▸ Task instructions
Please copy, word for word, the line holding "Image resolution: width=1084" and each line that follows it through the end of the entries, omitting any pictures.

▸ Entries taken from a collection

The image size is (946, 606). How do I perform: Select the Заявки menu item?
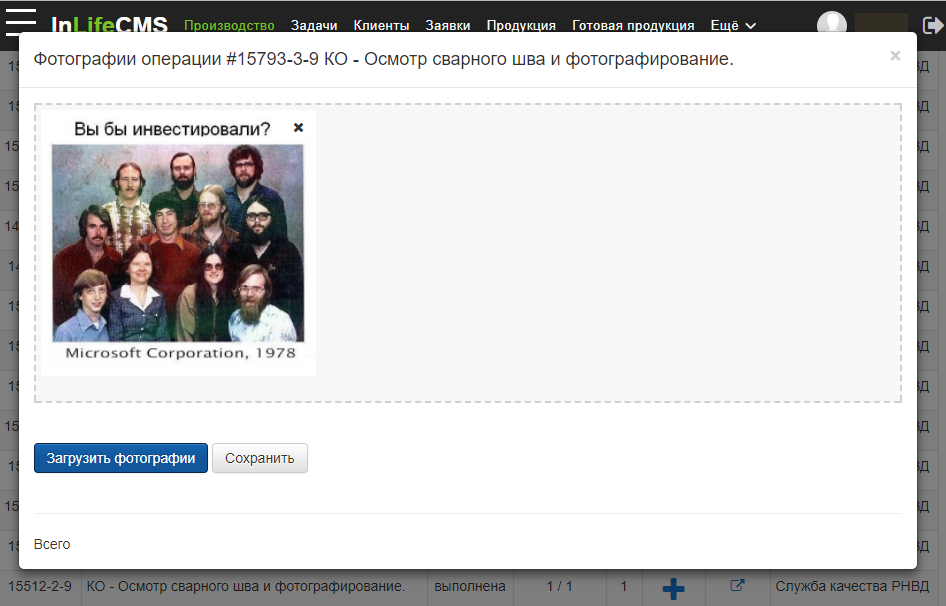pos(448,26)
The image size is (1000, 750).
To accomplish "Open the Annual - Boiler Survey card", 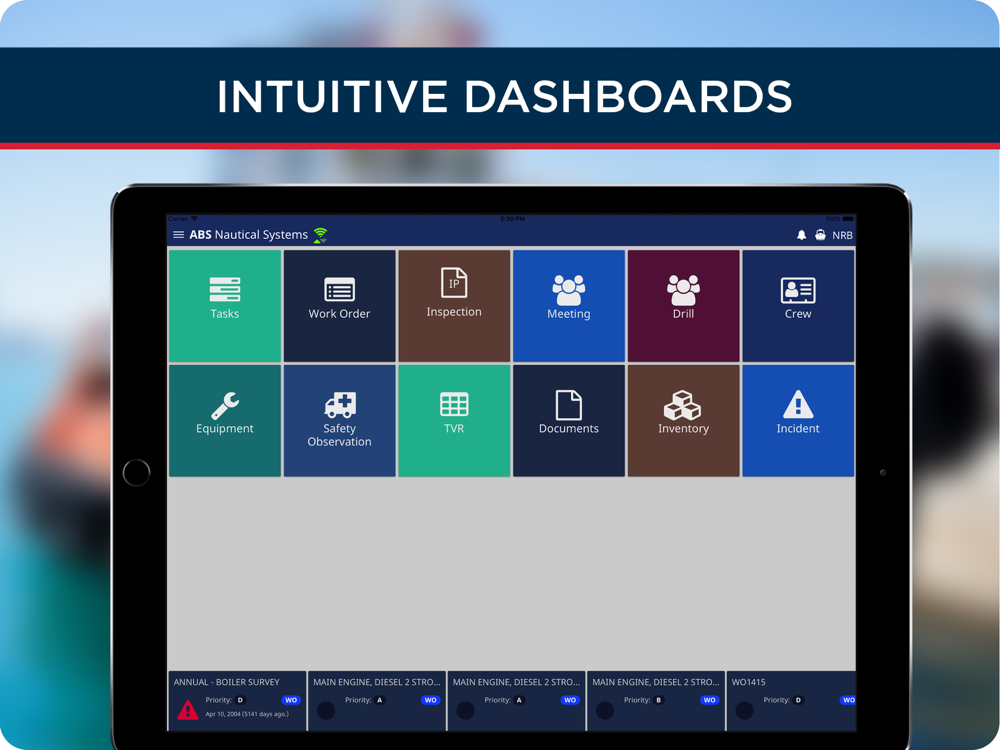I will point(237,700).
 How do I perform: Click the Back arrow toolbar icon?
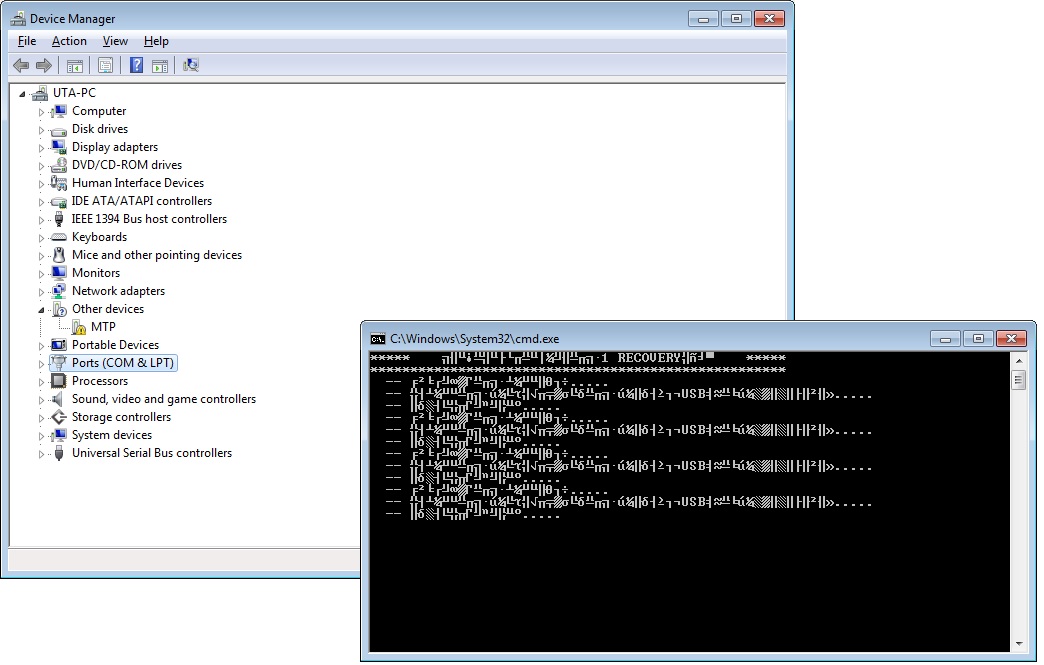(21, 65)
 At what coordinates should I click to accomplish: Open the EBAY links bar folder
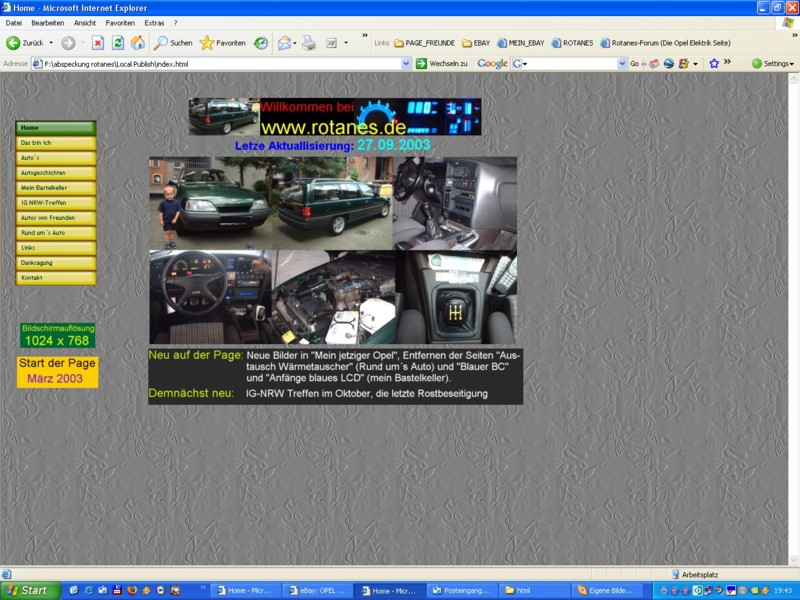coord(476,43)
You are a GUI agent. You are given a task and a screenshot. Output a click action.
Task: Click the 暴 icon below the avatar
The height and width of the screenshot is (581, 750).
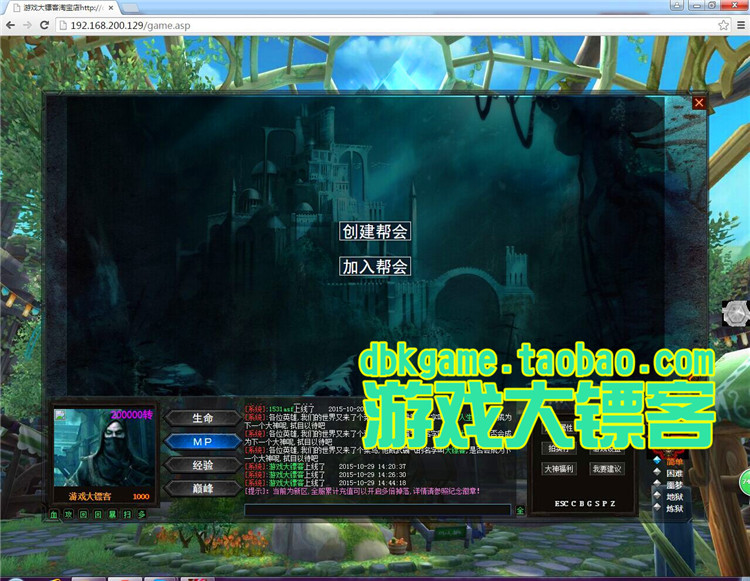click(x=112, y=515)
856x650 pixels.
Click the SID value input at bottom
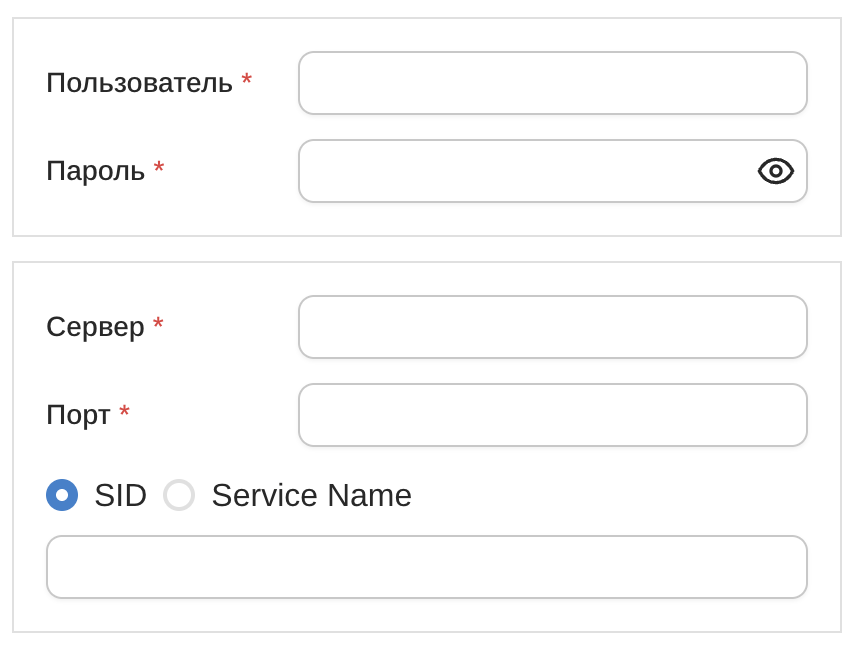[x=426, y=567]
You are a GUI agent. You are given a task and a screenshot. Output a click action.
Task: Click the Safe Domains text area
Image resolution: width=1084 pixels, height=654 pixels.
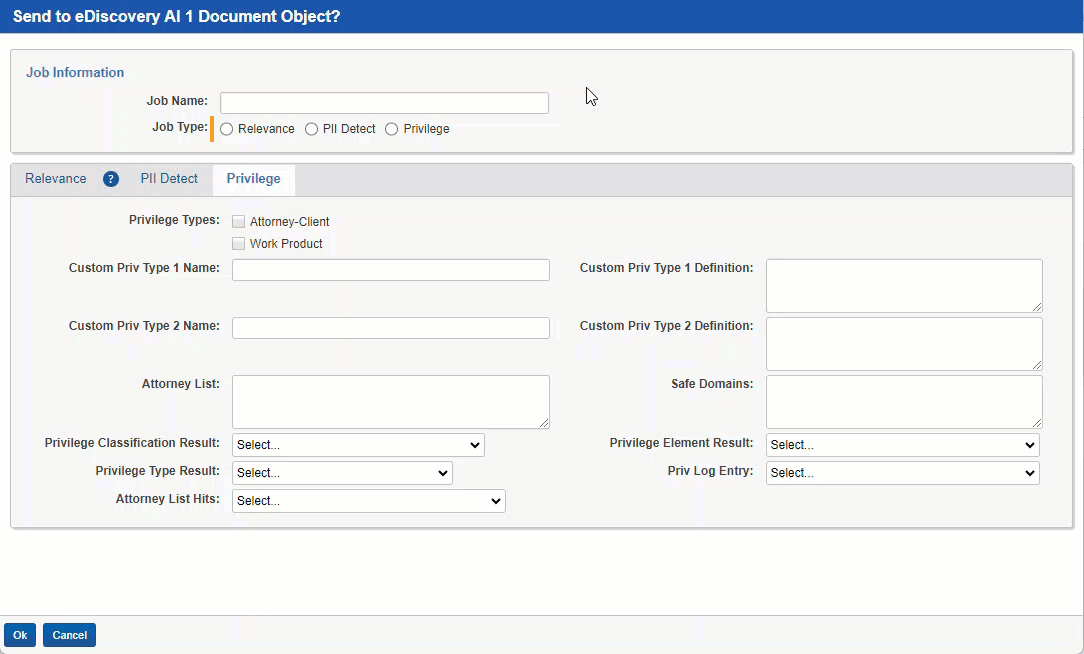[903, 401]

▸ Finished exercise
Image resolution: width=1084 pixels, height=654 pixels.
[903, 401]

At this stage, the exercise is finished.